Objectif Cinéma :
Dans le film, les corps des femmes
sont commes des mots qui résonnent. Elles font s'articuler
le film, elles sont la mise en scène. Comment avez-vous
procéder ? Ont-elles participer à l'écriture
du scénario ?
Jérôme De Missolz :
Très clairement, depuis
que j'étais titillé par le livre, j'ai ressenti
le besoin de faire tout un trajet avec les femmes, et ça
m'a pris deux ans. Je suis passé de femmes en femmes
dans des secteurs très différents, des comédiennes
aguerries et professionnelles ou des femmes de la rue. J'ai
vu aussi des chanteuses et des danseuses, car le film devait
me permettre de faire tout un travail sur la voix et le
corps. Je me suis effectivement promené avec le livre,
de manière à voir comment les femmes s'en
emparaient, quelles résonances intimes elles pouvaient
tirer instinctivement de ce texte. Quand on ouvre le livre,
on découvre un matériau brut, souvent répétitif,
très cru, une incantation sur le sexe, inhabituel.
Ce n'est pas un texte de fantasme érotique, il a
cette précision du langage amoureux, dans une confidence
du désir sexuel exprimé. D'ailleurs Calaferte
parlait de " matière érotique ",
n'hésitant pas comme aujourd'hui à dire l'érotisme.

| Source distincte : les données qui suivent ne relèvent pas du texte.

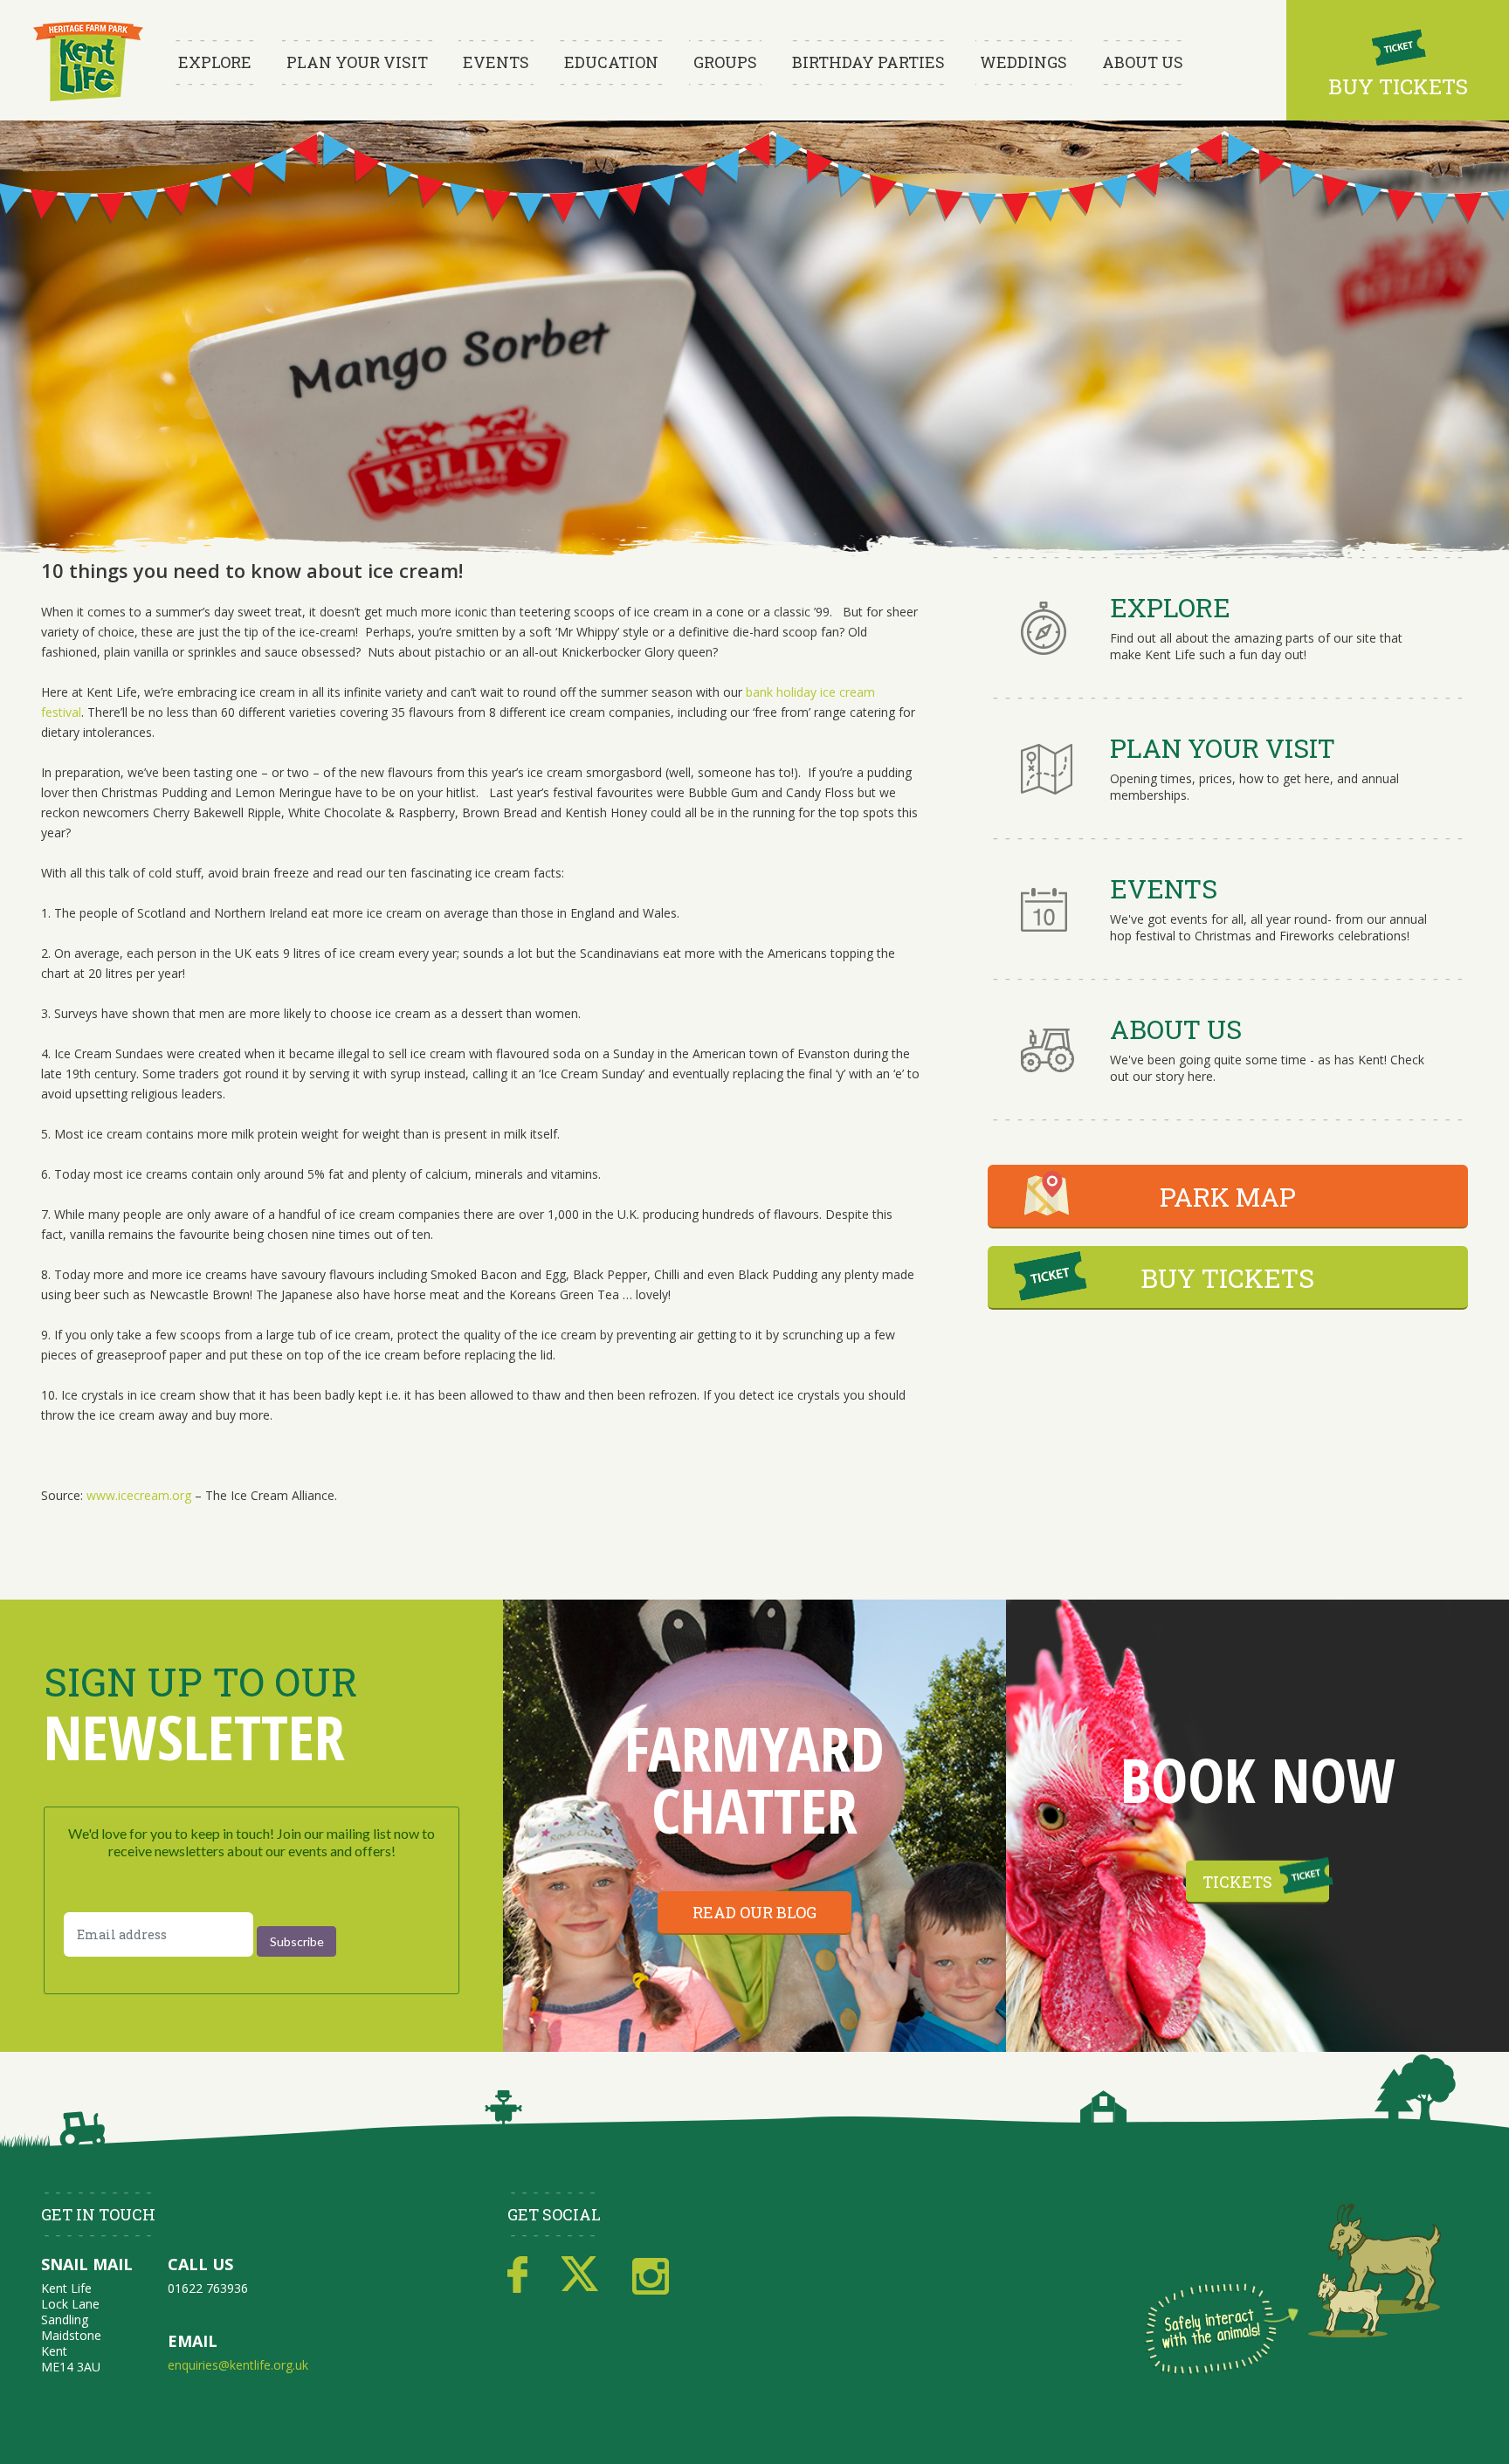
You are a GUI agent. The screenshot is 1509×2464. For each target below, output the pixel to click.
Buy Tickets (1398, 86)
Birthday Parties (868, 62)
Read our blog (754, 1912)
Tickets (1237, 1881)
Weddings (1023, 62)
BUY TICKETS (1227, 1278)
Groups (725, 62)
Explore (215, 62)
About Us (1142, 62)
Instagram (650, 2275)
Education (611, 62)
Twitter (580, 2275)
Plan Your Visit (357, 62)
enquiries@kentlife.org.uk (238, 2365)
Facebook (517, 2275)
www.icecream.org (138, 1495)
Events (496, 62)
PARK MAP (1228, 1197)
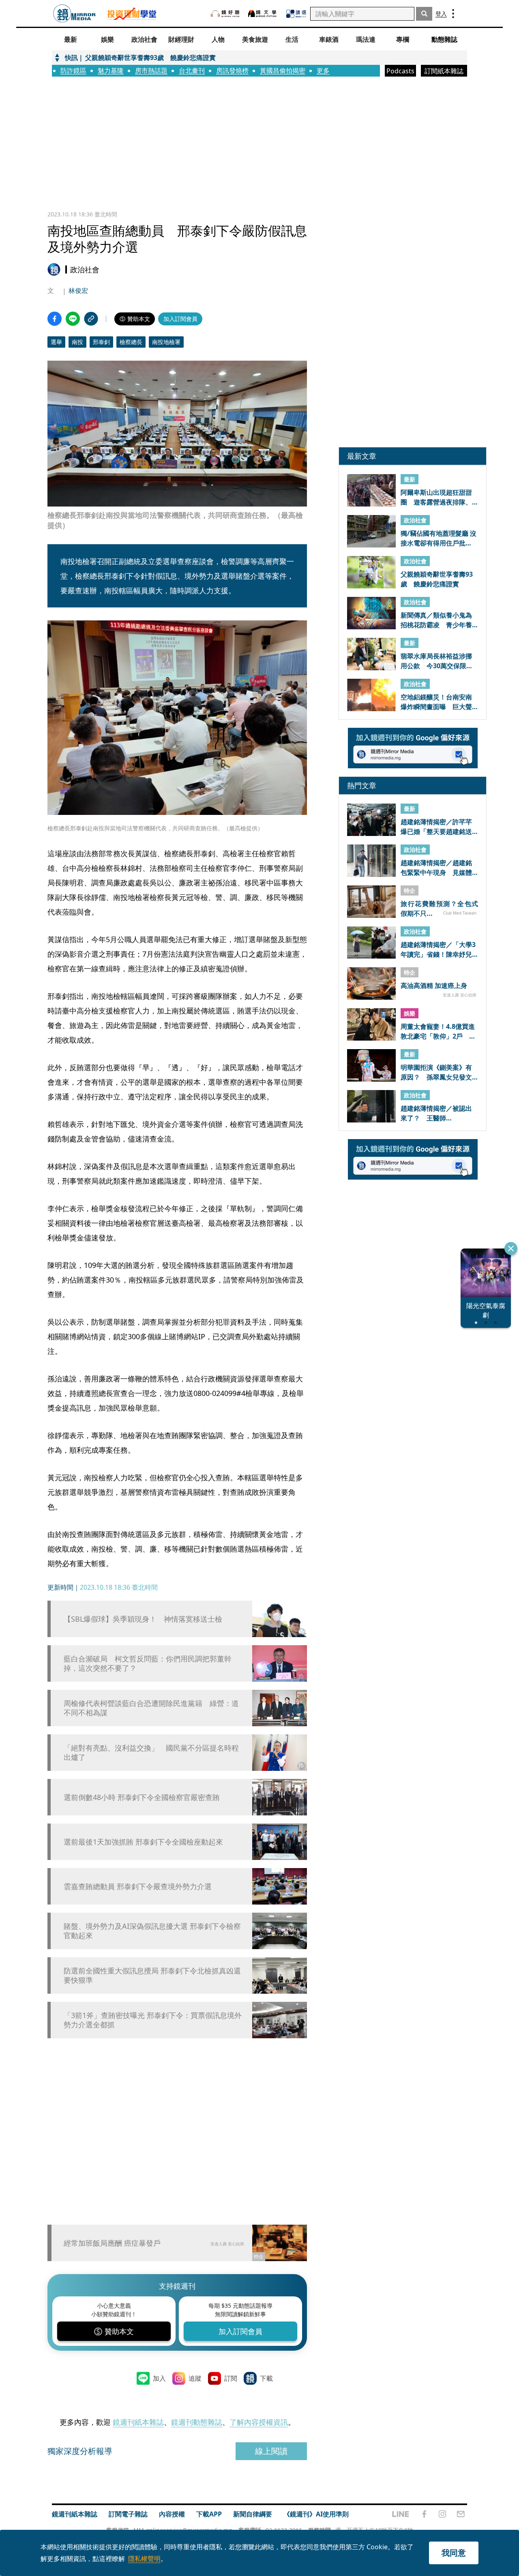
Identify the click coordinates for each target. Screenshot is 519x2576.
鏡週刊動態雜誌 (196, 2422)
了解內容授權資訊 (258, 2422)
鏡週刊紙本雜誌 (138, 2422)
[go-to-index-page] (74, 13)
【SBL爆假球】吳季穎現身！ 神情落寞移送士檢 (143, 1619)
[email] (461, 2514)
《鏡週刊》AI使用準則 (316, 2514)
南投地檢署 (166, 342)
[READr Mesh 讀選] (296, 14)
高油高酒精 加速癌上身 (434, 985)
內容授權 (172, 2514)
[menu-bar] (453, 13)
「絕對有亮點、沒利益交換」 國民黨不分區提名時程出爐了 (151, 1752)
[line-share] (73, 319)
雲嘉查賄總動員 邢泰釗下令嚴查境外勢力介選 (138, 1886)
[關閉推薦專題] (510, 1248)
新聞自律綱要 (252, 2514)
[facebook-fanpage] (424, 2514)
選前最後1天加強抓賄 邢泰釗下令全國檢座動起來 (143, 1842)
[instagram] (442, 2514)
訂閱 (230, 2378)
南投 (77, 342)
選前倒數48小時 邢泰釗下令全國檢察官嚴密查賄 (142, 1797)
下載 (266, 2378)
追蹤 (195, 2378)
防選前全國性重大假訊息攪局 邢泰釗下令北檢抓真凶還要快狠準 (152, 1975)
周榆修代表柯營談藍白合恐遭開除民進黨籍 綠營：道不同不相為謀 (151, 1708)
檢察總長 (131, 342)
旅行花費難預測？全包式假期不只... (439, 908)
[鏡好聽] (225, 13)
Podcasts (400, 70)
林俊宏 (78, 290)
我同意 (454, 2552)
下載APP (209, 2514)
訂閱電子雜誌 (128, 2514)
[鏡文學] (263, 13)
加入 (159, 2378)
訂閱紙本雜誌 (444, 70)
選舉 (56, 342)
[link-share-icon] (91, 319)
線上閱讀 (271, 2451)
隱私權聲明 (144, 2558)
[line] (400, 2514)
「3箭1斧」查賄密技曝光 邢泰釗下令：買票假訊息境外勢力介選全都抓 (153, 2020)
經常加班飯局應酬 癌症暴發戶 (112, 2243)
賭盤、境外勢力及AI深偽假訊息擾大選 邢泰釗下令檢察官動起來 (152, 1931)
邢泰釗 (101, 342)
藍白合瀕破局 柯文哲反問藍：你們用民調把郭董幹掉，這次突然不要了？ (148, 1663)
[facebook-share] (54, 319)
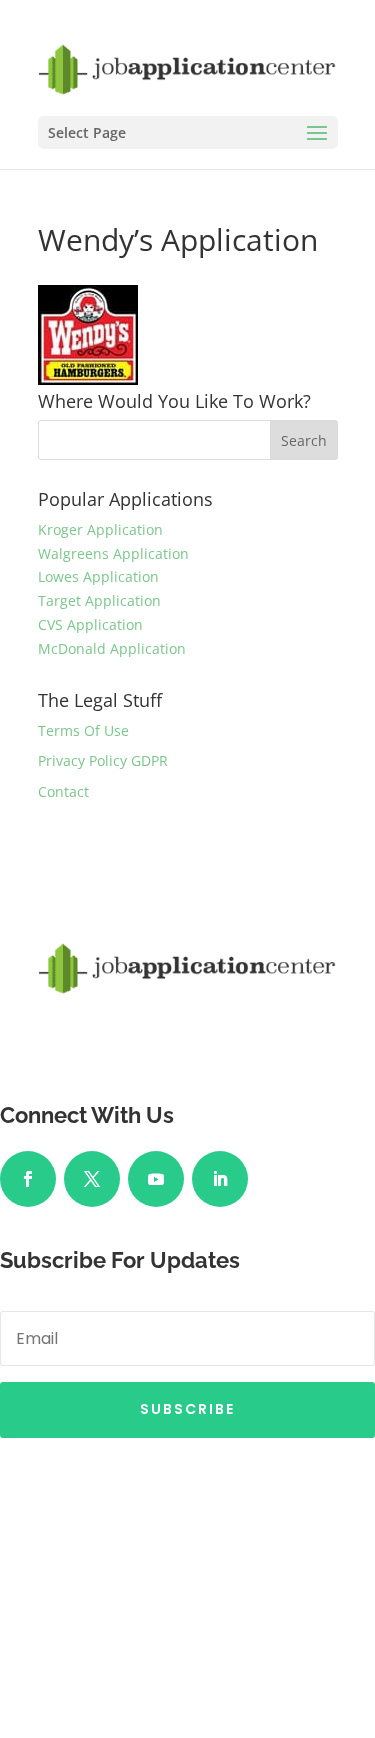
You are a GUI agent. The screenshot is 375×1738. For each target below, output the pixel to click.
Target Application (99, 600)
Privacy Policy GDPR (103, 760)
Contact (63, 791)
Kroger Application (100, 529)
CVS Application (90, 624)
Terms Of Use (83, 730)
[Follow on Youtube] (156, 1179)
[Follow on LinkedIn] (220, 1179)
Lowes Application (98, 576)
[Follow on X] (92, 1179)
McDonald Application (112, 648)
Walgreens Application (113, 553)
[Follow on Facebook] (28, 1179)
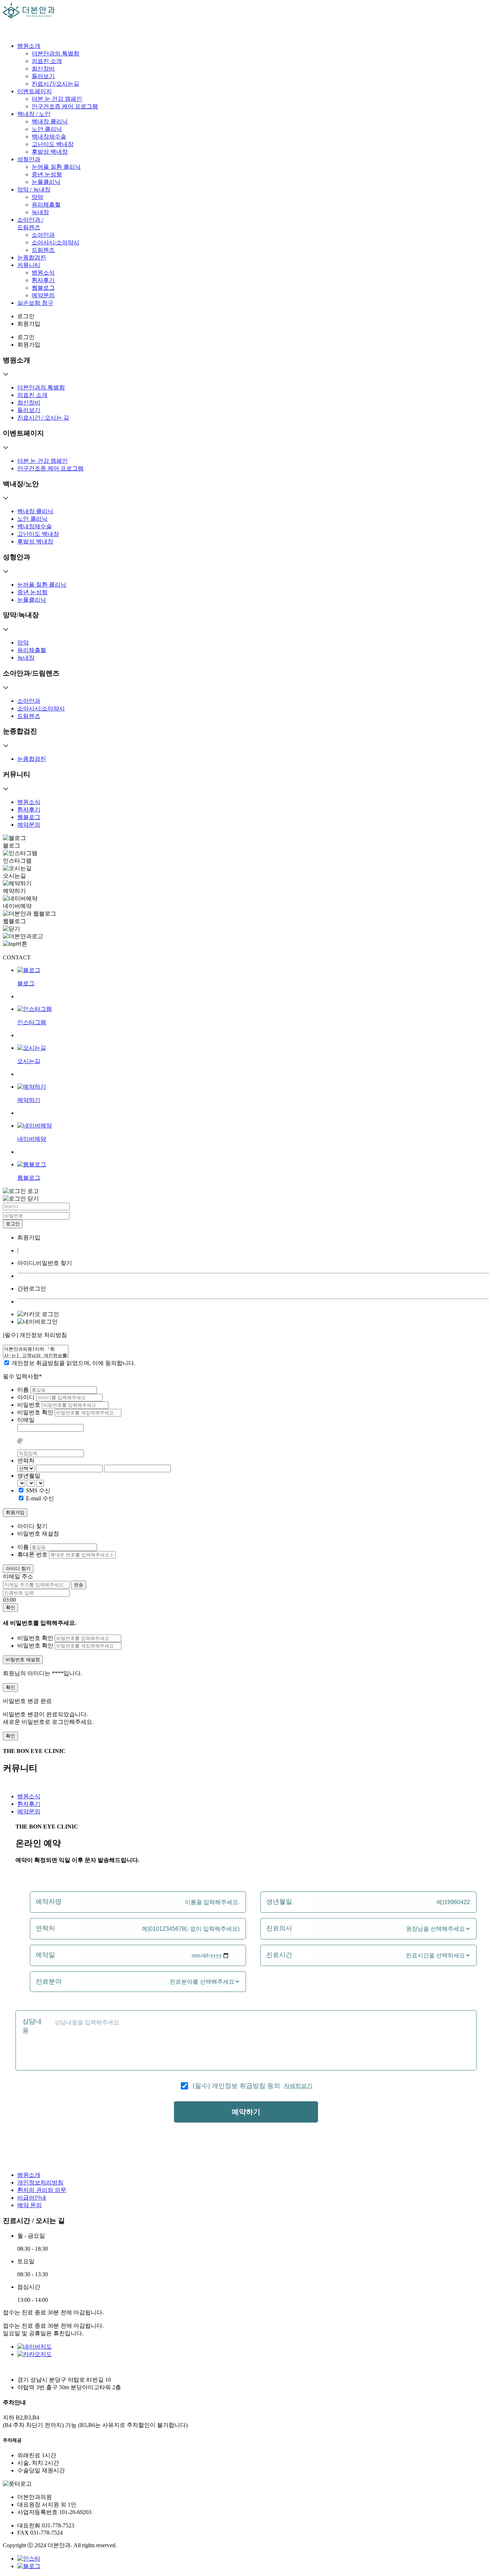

Car maintenant, c'est un terme à manier avec des
pincettes, il y a eu toute cette imagerie commerciale et
l'érotisme est devenu un produit manufacturé.
Alors que chez lui, c'est une notion philosophique et spirituel,
ce qui lie la femme, dans la manifestation de ses désirs,
même à un degré inconscient, à
une vérité intime, une connaissance d'elle-même.
Il réfléchissait sur cette recherche de l'au-delà,
une métaphysique de l'érotisme.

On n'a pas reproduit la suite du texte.